I found out that the local people do not have access to eye testing or spectacles. Common medical problems include vitamin deficiencies, intestinal worms, arthritis and tooth decay. They also need education about the harmful effects of smoking and alcohol.
My plan on returning to Australia is to see if I can get Equal Health to take a team of medical volunteers to the area, including doctors, dentists, nurses and physiotherapists. I went with Equal Health to Trichy in Tamil Nadu, India in 2011 as a volunteer physiotherapist.
Jodie in India with Equal Health 2011
Jodie in India with Equal Health 2011
Jodie Krantz traveled as a volunteer physiotherapist to the province of Tamil Nadu in southern India. Here she spent 2 weeks in Tiruchiparelli (Trichy) with a team of doctors, nurses, physios, dentists and opticians, providing much needed health service to extremely poor villagers. The trip was exceptionally well organised by Equal Health, a non-government organisation based in East Perth.
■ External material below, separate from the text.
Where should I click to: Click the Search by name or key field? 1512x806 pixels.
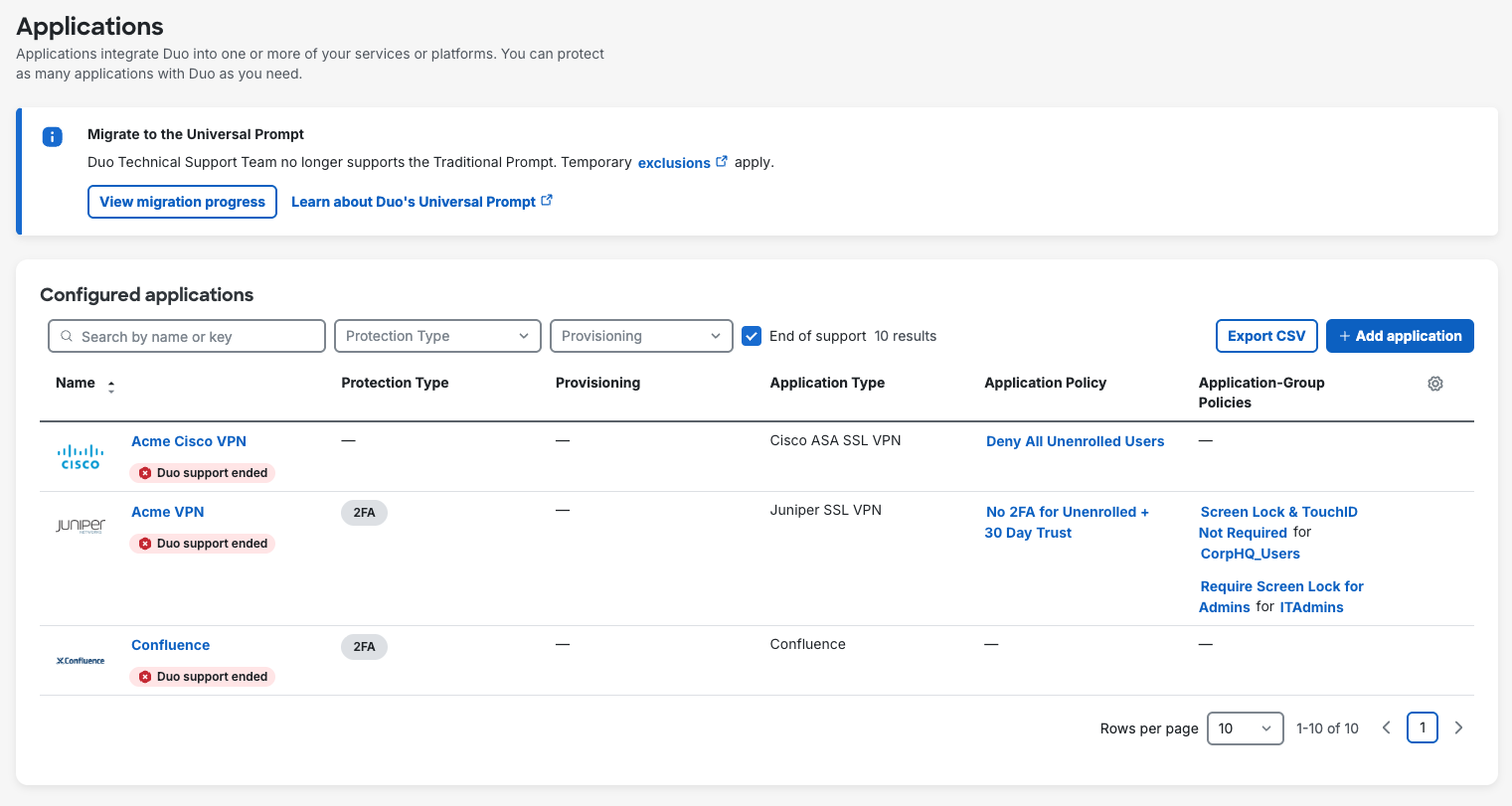coord(187,337)
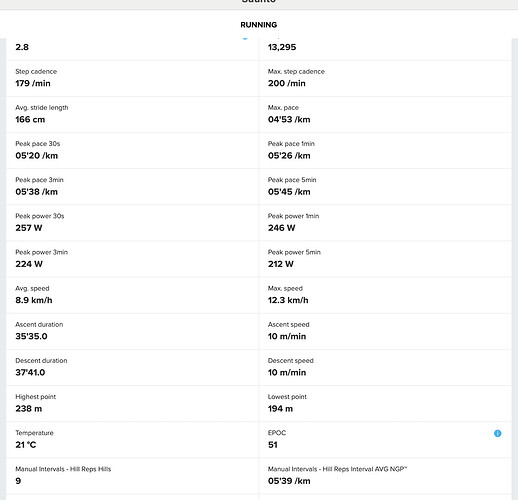
Task: Select the Max. speed 12.3 km/h cell
Action: point(385,295)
Jodie with local Physiotherapist and translator Yogeshwari AKA Yogi. Yogi was due to be married to another Physio on 16th March. It was an arranged marriage and she’d only met him briefly once. She was very excited and optimistic.
Jodie with Rice Workers near Amur in Tamil Nadu, Southern India.
Helpers and potential patients arrive at the venue for our clinic – a cinema complex in Trichy.
Equal Health ‘Trichy Team’ boys in their costumes for the Bollywood Dance Competition. These Australian team members helped make our journey so much fun. David (Optometrist), Rob (Physio), Blue (Dentist), Bill (Doctor), John (Doctor) and Paul (Team Leader / Optical Dispenser) incognito.
Australian Equal Health girls (Trichy team) dress up for the Bollywood Dance Competition in Chenai, southern India. Girls from back left Kylie, Sally (aka as Salvita because Sally meant “sputum” in Tamil) Lynette, Natarsha, Thien Nien, Gay, Andrea and I. Natarsha ran Yoga classes for us in the mornings.